# Document Question Answering

In [1]:
from langchain.vectorstores import Chroma
from langchain.embeddings import OpenAIEmbeddings
from langchain.chat_models import ChatOpenAI
from langchain.chains import RetrievalQAWithSourcesChain

In [2]:
import os
import textwrap
from dotenv import load_dotenv, find_dotenv
load_dotenv(find_dotenv())

open.api_key = os.environ['OPENAI_API_KEY']

## Initialize ChromaDB

In [3]:
embeddings = OpenAIEmbeddings()
persist_directory = 'chroma/'
vectordb = Chroma(persist_directory=persist_directory, embedding_function=embeddings)
print(vectordb._collection.count())
vectordb.persist()

199


## Create the chain and a helper function

Initialize the chain we will use for question answering.

In [4]:
llm_model_name = "gpt-3.5-turbo"
#llm_model_name = "gpt-4"
llm = ChatOpenAI(model_name=llm_model_name, temperature=0)

qa = RetrievalQAWithSourcesChain.from_chain_type(
    llm,
    retriever=vectordb.as_retriever(),
    return_source_documents=True
)

def pretty_query (query, qa=qa):
    result = qa(query)
    print(f"{textwrap.fill(result['answer'])}\n\nSource: {result['sources']}")
    

## Ask questions!

Now we can use the chain to ask questions!

In [5]:
pretty_query ("What did the president say about large corporations and the wealthy?")

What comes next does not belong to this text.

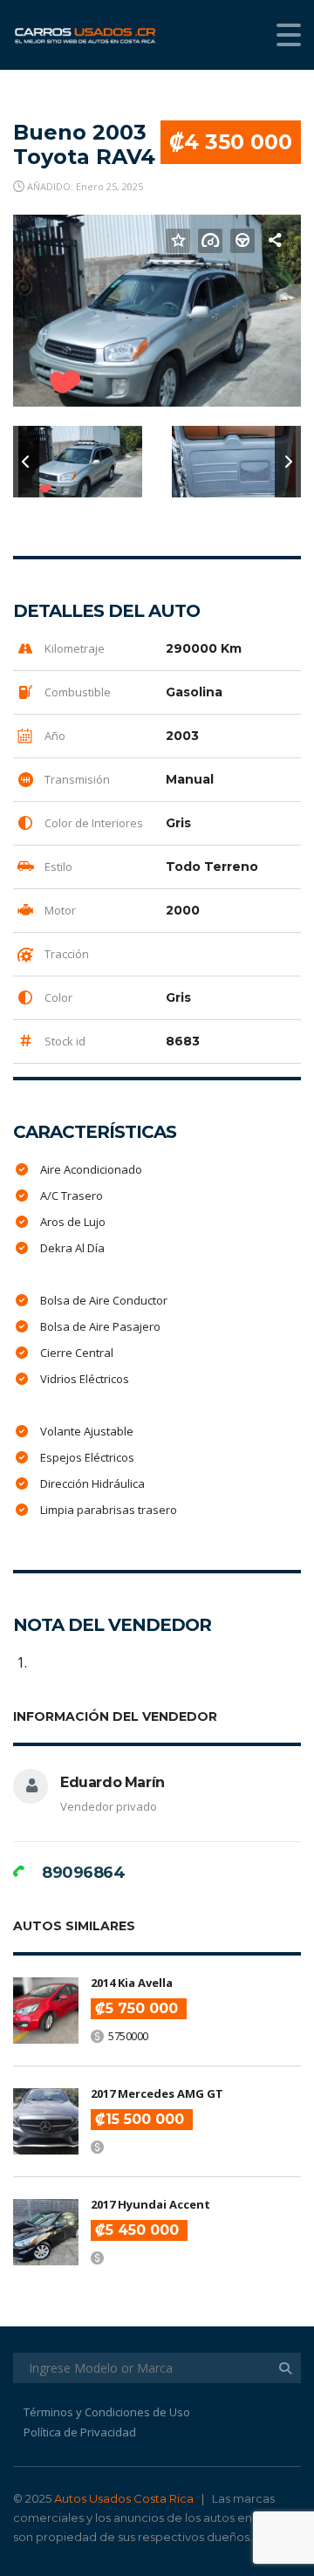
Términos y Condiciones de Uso (107, 2412)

The president mentioned that he wants corporations and the wealthiest
Americans to start paying their fair share of taxes. He proposed a 15%
minimum tax rate for corporations and closing loopholes that allow the
wealthy to pay a lower tax rate than others. He also mentioned that
the previous administration's tax cuts for the wealthy and
corporations led to bigger deficits and a wider wealth gap. The
president's plan aims to grow the economy and lower costs for
families.

Source: data/state_of_the_union.txt


In [6]:
pretty_query ("What does Sarah Silverman allege against OpenAI?")

Sarah Silverman alleges that OpenAI engaged in direct copyright
infringement by making unauthorized copies of her book, The Bedwetter,
as well as the books of Christopher Golden and Richard Kadrey. OpenAI
used these copies to train their OpenAI Language Models without the
permission of the authors. This constitutes a violation of the
authors' exclusive rights under copyright law.

Source: data/silverman-openai-complaint.pdf


###  This code seems to be unable to distinguish the Mar-a-Lago indictment from the later indictment.

In [19]:
pretty_query("What does the District of Columbia indictment against Donald Trump allege?  I am not intersted in the Florida indictment.")

The District of Columbia indictment against Donald Trump alleges new
charges related to documents with classified markings discovered at
Mar-a-Lago. The charges include altering, destroying, mutilating, or
concealing an object; corruptly altering, destroying, mutilating or
concealing a document, record or other object; and willful retention
of national defense information. Trump was previously charged with 37
felony counts, including willful retention of classified documents and
conspiracy to obstruct justice. He has pleaded not guilty. The trial
is set for May 2024 in Fort Pierce, Florida. Carlos De Oliveira, a
Mar-a-Lago property manager and former valet, has also been charged in
the case. Walt Nauta, a former aide to Trump, has pleaded not guilty
to the charges.

Source: data/doc-3.txt


In [8]:
pretty_query ("Did Richard Robbins and his colleagues reach a conclusion about whether semantic metrics are better than lexical metrics for text generation tasks?")

Richard Robbins and his colleagues concluded that semantic metrics are
more robust indicators of success at question generation than lexical
metrics. They found that predictions with high semantic metric scores
but low lexical metric scores still captured the essence of the target
questions, while predictions with high lexical metric scores but low
semantic metric scores did not adequately capture the essence. They
specifically mentioned that METEOR was the best of the lexical
similarity metrics they considered.

Source: data/Question_Generation.pdf


In [9]:
pretty_query ("Can Epiq employees use AI tools at work?")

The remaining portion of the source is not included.